== PROVIDED RECORDS ==

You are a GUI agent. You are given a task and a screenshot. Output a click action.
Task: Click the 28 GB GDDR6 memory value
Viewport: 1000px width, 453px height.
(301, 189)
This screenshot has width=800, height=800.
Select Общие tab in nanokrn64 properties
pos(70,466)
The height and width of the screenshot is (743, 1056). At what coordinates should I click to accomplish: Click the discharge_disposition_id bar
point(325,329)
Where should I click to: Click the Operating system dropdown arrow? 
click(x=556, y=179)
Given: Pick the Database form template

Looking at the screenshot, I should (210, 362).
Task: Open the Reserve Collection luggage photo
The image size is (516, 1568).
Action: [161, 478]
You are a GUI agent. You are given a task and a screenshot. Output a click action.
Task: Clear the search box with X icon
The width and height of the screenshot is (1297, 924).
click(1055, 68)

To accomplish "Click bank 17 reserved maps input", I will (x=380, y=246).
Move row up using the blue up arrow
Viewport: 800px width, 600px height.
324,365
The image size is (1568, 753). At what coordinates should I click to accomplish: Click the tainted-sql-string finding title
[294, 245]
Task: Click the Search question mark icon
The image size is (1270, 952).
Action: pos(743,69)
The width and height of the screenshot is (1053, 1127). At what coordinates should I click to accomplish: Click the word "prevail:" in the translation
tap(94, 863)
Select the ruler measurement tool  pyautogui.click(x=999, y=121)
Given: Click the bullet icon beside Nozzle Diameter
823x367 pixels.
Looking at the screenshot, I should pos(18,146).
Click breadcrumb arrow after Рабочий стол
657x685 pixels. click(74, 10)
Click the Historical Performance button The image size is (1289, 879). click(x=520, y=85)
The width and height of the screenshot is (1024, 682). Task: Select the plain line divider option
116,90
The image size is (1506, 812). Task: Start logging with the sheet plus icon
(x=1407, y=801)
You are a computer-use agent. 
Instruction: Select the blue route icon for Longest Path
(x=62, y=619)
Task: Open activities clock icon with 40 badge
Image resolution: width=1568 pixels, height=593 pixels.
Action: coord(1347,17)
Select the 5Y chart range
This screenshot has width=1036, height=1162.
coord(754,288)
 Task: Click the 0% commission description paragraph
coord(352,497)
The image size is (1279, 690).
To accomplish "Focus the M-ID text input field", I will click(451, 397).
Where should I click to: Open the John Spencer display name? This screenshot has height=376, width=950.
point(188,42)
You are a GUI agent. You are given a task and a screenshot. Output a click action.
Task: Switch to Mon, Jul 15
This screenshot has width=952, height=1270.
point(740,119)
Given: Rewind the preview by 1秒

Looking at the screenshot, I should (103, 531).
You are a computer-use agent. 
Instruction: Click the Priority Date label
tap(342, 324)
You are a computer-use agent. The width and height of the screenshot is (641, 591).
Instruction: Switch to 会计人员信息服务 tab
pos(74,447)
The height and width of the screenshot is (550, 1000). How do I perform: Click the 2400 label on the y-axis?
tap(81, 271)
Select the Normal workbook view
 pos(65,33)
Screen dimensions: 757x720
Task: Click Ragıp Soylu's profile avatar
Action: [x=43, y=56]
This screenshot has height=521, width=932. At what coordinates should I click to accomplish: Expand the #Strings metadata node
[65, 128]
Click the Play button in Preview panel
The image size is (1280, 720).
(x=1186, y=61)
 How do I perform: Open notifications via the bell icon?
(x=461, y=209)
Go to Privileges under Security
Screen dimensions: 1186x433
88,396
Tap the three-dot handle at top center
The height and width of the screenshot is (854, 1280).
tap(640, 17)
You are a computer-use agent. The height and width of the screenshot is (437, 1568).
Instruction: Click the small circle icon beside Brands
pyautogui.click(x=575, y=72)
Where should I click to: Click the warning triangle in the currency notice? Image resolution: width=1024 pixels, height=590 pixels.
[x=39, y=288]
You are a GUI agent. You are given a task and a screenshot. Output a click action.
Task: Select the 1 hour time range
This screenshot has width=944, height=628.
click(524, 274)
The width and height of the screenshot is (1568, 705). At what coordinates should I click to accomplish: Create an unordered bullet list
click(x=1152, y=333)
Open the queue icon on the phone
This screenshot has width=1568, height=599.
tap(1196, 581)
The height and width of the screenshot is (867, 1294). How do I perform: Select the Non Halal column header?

===

• _DESCRIPTION OF THE TASK_
Wherever the word "button" appears in the listing, copy the line that holds it.

• _RESPONSE TO THE EXERCISE_
Click the Historical Performance button The image size is (1289, 879). click(x=520, y=85)
Click the Play button in Preview panel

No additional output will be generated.